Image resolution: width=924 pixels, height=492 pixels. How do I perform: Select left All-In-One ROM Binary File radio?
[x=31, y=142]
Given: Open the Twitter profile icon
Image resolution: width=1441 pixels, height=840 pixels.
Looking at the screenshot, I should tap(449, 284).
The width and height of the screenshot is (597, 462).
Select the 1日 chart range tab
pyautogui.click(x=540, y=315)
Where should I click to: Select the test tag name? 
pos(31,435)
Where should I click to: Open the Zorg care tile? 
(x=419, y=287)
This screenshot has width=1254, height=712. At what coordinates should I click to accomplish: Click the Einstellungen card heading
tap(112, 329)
****************
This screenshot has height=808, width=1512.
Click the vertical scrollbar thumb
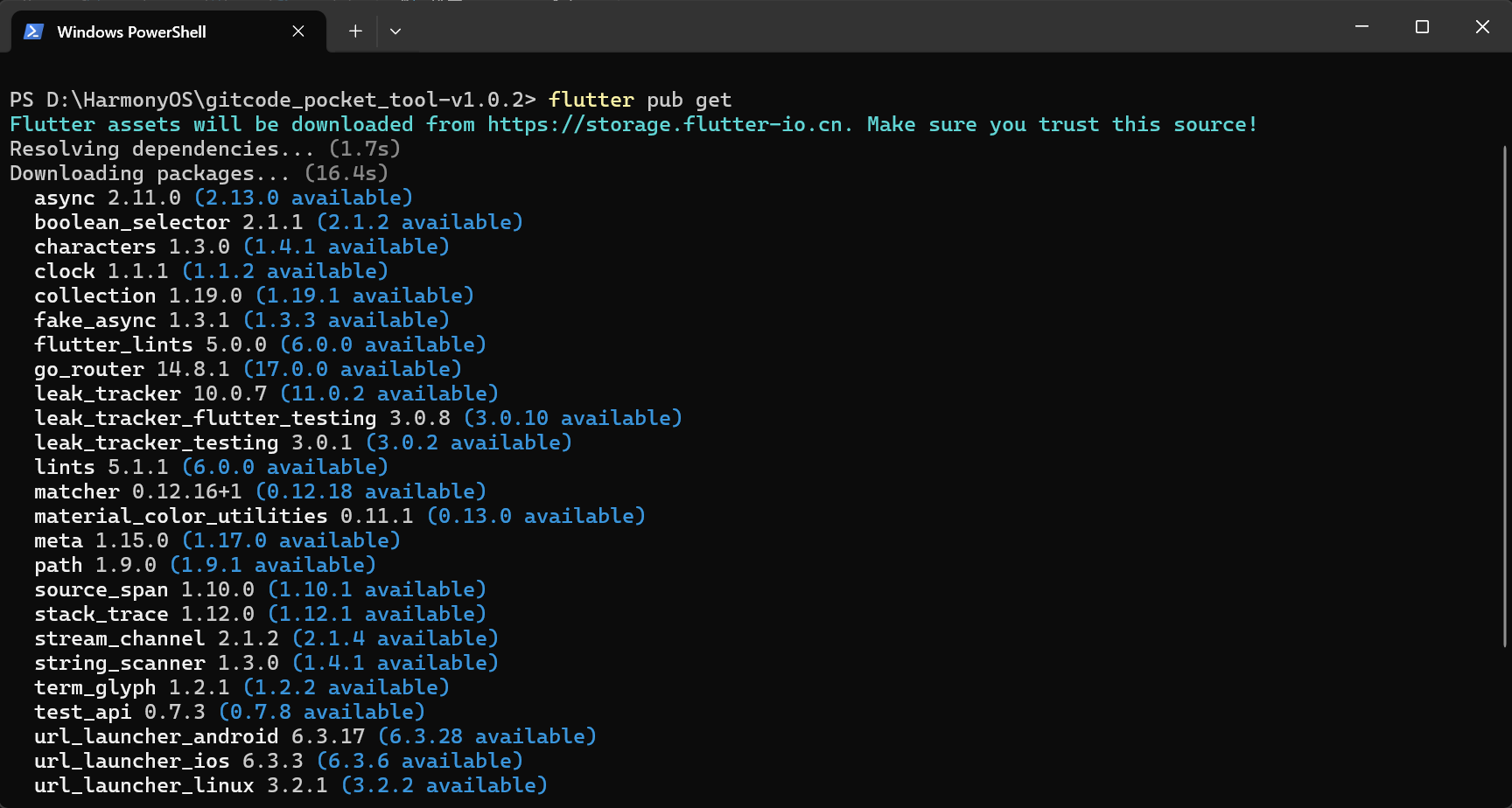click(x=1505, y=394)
****************
* _Task prompt_:
Print the lines above from the one with "Given: Open the Twitter profile icon" through the one with "The width and", both included, exactly as written and nothing more.

* _Exercise result_:
Given: Open the Twitter profile icon
Image resolution: width=1441 pixels, height=840 pixels.
Looking at the screenshot, I should tap(449, 284).
The width and height of the screenshot is (597, 462).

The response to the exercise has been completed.